- _Texte source_
▬▬▬

Relever les défis mondiaux

Une exhortation à un discernement attentif, afin que l’intelligence artificielle devienne un instrument au service du bien commun, promouvant le dialogue et la fraternité. Tel est l’appel lancé par le Pape Léon XIV aux participants à l’AI for Good Global Summit 2025, qui s’est tenu à Genève du 8 au 11 juillet.

Une délégation du Vatican a également pris part à cette rencontre internationale, conduite par la Présidente du Gouvernorat de l’État de la Cité du Vatican. Dans cet entretien, l’ingénieur Antonino Intersimone, Directeur de la Direction des Télécommunications et des Systèmes Informatiques, revient sur cet événement et dresse un bilan du World Summit on the Information Society (WSIS) +20 High Level Forum 2025.

 

Que sont le WSIS+20 High Level Forum 2025 et l’AI for Good Global Summit 2025 ?

Le WSIS, World Summit on the Information Society, est une plateforme multipartite des Nations Unies. Ce sommet a débuté par deux grandes rencontres — Genève en 2003 et Tunis en 2005 — avec pour objectif de promouvoir des sociétés de l’information centrées sur l’être humain et orientées vers un développement équitable et durable. Le WSIS+20 High-Level Forum 2025 s’est tenu à Genève du 7 au 11 juillet 2025 et a été organisé par l’Union internationale des télécommunications (UIT), en collaboration avec d’autres agences de l’ONU telles que l’UNESCO, le PNUD et la CNUCED, avec le soutien de la Confédération suisse. Le WSIS+20 High-Level Forum 2025 constituait un événement « de révision », destiné à évaluer les progrès accomplis et les défis rencontrés au cours des vingt années écoulées depuis le lancement du processus WSIS. À partir de ce bilan, la mise en œuvre de nouvelles lignes d’action ont été proposées pour l’avenir de la coopération numérique mondiale des vingt prochaines années. Il s’agissait donc d’une étape cruciale en vue de la révision formelle de la plateforme WSIS par l’Assemblée générale des Nations Unies, qui aura lieu les 16 et 17 décembre 2025 à New York.

L’AI for Good est, quant à elle, la principale plateforme des Nations Unies consacrée à l’Intelligence artificielle, dont l’objectif est d’identifier et de promouvoir des applications innovantes de l’IA pour relever les défis mondiaux et contribuer à la réalisation des 17 Objectifs de Développement durable (ODD) des Nations Unies. Le Global Summit de l’AI for Good s’est tenu à Genève du 8 au 11 juillet 2025, en parallèle du WSIS+20 High-Level Forum 2025, et a été organisé par l’UIT en collaboration avec plus de 40 agences des Nations Unies, d’autres organisations internationales, des ONG, des universitaires, ainsi que d’importants acteurs du secteur privé. En raison de sa nature, le sommet s’est concentré sur l’application concrète de l’IA dans des domaines clés tels que la santé, le climat, l’agriculture, l’éducation et les communications, en promouvant des solutions concrètes, tout en facilitant le dialogue et la coopération entre innovateurs, institutions et décideurs politiques, afin de garantir que le progrès technologique soit équitable, inclusif et guidé par des choix éclairés. Un autre axe central de discussion du AI for Good Global Summit a été l’approfondissement de la gouvernance de l’IA, notamment en ce qui concerne les normes éthiques et l’interopérabilité.

▬▬▬

- _Données enregistrées_
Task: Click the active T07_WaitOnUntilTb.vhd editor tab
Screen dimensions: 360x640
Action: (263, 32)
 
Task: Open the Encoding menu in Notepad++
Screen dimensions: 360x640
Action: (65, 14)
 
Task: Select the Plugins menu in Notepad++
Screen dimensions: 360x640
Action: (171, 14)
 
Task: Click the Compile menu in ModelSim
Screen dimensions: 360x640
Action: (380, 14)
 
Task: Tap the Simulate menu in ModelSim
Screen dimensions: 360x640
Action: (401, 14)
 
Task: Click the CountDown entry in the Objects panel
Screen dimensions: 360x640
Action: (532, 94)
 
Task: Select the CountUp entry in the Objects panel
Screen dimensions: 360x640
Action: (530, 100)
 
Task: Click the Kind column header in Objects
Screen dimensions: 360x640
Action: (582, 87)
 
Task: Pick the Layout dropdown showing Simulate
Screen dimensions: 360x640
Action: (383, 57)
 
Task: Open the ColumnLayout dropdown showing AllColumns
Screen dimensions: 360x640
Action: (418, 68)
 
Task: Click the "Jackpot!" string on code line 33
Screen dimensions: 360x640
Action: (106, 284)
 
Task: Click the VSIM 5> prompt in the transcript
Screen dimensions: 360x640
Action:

▬▬▬

- _Consignes_
(1) Reproduisez à l'identique le passage du texte sur le WSIS+20 et l'AI for Good, depuis "Une exhortation à" jusqu'à "Level Forum 2025.".
(2) Répondez aux questions suivantes d'après le texte sur le WSIS+20 et l'AI for Good :
(a) À quelles dates s'est tenu le WSIS+20 High-Level Forum 2025 ?
(b) Avec combien d'agences des Nations Unies l'UIT a-t-elle organisé le Global Summit de l'AI for Good ?
(c) Où et à quelles dates l'Assemblée générale des Nations Unies procédera-t-elle à la révision formelle de la plateforme WSIS ?
Ce matériel provient d'une autre source que le texte.

- _Réponses par tâche_
(1)
Une exhortation à un discernement attentif, afin que l’intelligence artificielle devienne un instrument au service du bien commun, promouvant le dialogue et la fraternité. Tel est l’appel lancé par le Pape Léon XIV aux participants à l’AI for Good Global Summit 2025, qui s’est tenu à Genève du 8 au 11 juillet.

Une délégation du Vatican a également pris part à cette rencontre internationale, conduite par la Présidente du Gouvernorat de l’État de la Cité du Vatican. Dans cet entretien, l’ingénieur Antonino Intersimone, Directeur de la Direction des Télécommunications et des Systèmes Informatiques, revient sur cet événement et dresse un bilan du World Summit on the Information Society (WSIS) +20 High Level Forum 2025.

(2)
(a) Du 7 au 11 juillet 2025.
(b) Plus de 40.
(c) À New York, les 16 et 17 décembre 2025.